══ Material for this task ══

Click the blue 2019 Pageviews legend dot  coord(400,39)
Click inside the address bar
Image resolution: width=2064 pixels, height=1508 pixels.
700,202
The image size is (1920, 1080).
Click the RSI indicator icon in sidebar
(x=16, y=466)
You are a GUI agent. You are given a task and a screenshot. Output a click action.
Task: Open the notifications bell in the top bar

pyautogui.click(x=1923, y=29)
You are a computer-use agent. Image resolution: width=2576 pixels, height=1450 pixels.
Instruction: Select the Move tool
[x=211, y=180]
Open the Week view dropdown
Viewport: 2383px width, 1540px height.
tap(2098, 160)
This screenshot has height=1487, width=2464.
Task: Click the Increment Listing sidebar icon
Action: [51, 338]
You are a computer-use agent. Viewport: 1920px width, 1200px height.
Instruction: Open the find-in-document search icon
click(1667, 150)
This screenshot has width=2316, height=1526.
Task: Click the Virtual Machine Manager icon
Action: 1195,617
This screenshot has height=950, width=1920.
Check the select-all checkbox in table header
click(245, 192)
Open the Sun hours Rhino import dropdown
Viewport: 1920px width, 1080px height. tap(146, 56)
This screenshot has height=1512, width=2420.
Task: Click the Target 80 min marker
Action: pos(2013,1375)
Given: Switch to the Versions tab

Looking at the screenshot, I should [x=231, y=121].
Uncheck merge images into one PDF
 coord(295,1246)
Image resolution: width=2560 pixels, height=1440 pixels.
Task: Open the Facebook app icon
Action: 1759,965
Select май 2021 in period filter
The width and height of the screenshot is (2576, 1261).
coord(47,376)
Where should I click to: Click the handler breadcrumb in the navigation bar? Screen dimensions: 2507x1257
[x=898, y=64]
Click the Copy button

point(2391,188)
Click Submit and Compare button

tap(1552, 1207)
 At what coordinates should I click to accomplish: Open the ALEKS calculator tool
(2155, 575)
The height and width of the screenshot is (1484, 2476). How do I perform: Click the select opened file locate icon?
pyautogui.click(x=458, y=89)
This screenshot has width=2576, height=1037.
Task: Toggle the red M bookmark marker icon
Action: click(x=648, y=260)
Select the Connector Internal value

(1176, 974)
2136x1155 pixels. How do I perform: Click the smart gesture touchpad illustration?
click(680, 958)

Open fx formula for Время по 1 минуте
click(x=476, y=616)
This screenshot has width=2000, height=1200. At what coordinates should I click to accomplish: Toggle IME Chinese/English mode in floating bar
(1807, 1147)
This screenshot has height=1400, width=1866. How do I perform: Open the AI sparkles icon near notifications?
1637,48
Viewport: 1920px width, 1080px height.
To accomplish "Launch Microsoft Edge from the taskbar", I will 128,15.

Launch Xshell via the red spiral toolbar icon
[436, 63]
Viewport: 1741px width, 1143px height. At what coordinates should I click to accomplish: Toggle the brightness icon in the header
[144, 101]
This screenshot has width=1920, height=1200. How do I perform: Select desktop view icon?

═══

» Exercise directions
The lines above that include "computer" should each be listed.

» Written solution
You are a computer-use agent. Image resolution: width=2576 pixels, height=1450 pixels.
You are a computer-use agent. Viewport: 1920px width, 1200px height.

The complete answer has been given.